A rep at the event coerced both of us into playing a sample level from the new Resident Evil game in VR, and even though Matt told me he heard it gave you motion sickness, he was still quick to throw me under the bus and insist that I do it first. It did not give me motion sickness, but it did make me cry because there was a zombie that stabbed me in the leg in three dimensions. This, I do not need. The only thing I need less are the quiet phlegm-clogged chuckles of the sweaty game writers in the room when I yelp.
Then, we’re let into the escape room.
Matt: The set dressing was an amalgam of the various games in the series, from the mansion setting of the first game, to the police departments of Resident Evil 2 and 3, and Umbrella corporation laboratories. There was even some set dressings from the upcoming Resident Evil 7.
Jamie: The concept of an escape room is really cool, and the fluidity of moving from room to room went smoothly. This is the best day that many of the phlegm-y writers will ever have, so Matt and I backed off and worked on the fringes. Essentially, we were looking for a series of codes to crack padlock codes, open trunks and doors, and reach the end of the training module.
From what I could tell, there weren’t many spoilers for the new Resident Evil embedded in the escape room, and it was instead a nice tribute for longtime fans of the franchise. That said, not being an RE person myself, having wisely sunk those years into Degrassi reruns and men who did not deserve me, there wasn’t any prior knowledge needed to get through the experience.

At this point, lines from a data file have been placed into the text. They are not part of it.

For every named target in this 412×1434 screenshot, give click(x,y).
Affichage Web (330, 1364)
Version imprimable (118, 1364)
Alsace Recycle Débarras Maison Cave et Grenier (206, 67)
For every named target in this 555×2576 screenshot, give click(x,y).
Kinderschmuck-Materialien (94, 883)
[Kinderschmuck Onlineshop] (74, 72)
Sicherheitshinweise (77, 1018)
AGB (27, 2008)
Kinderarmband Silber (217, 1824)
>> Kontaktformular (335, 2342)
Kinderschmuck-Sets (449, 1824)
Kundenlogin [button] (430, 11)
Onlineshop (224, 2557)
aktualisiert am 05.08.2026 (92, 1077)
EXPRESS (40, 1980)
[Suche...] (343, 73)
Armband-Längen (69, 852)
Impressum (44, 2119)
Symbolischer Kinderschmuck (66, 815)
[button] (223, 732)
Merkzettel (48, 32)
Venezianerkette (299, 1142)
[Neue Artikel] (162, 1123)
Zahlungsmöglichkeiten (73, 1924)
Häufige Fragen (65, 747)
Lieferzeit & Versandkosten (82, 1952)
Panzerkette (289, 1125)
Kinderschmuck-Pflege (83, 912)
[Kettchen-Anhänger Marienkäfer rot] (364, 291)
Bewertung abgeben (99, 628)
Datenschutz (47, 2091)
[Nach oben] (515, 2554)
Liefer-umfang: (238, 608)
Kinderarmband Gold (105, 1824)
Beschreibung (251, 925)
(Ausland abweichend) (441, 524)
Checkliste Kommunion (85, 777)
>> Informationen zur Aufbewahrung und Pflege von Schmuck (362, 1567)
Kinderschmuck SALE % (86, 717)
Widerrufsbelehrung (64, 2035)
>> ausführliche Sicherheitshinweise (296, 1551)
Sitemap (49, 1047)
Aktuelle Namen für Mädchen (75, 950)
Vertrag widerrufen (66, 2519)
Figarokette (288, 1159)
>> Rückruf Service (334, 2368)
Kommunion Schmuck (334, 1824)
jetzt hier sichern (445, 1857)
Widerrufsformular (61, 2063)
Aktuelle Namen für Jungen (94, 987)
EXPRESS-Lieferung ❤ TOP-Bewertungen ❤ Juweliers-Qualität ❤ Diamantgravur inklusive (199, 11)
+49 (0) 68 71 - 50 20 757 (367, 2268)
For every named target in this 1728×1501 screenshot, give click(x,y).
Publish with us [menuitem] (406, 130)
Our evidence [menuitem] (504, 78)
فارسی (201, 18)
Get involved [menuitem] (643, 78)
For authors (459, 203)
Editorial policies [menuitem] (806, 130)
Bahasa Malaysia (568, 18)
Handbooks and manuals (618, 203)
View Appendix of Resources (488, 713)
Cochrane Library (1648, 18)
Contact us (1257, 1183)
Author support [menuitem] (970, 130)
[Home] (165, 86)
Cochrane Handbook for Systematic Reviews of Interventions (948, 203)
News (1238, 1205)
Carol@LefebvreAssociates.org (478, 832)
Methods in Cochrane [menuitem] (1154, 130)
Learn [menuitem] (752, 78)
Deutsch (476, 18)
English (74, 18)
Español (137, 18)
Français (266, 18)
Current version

Matt: I think ultimately what surprised me the most was how natural teamwork came into play. I honestly feared going in that it would be like a group project from high school where the heavy lifting would be immediately taken on by the bossy types.
Jamie: Matt and I are major betas.
Matt: Instead, it was a nice affirmation that strangers can play nice with each other. I’ll probably try and wrestle a group of friends to try out some more puzzle rooms in the future, but six is kind of a high bar for friends, so maybe not.
Jamie: I, too, do not have enough friends to go to an escape room.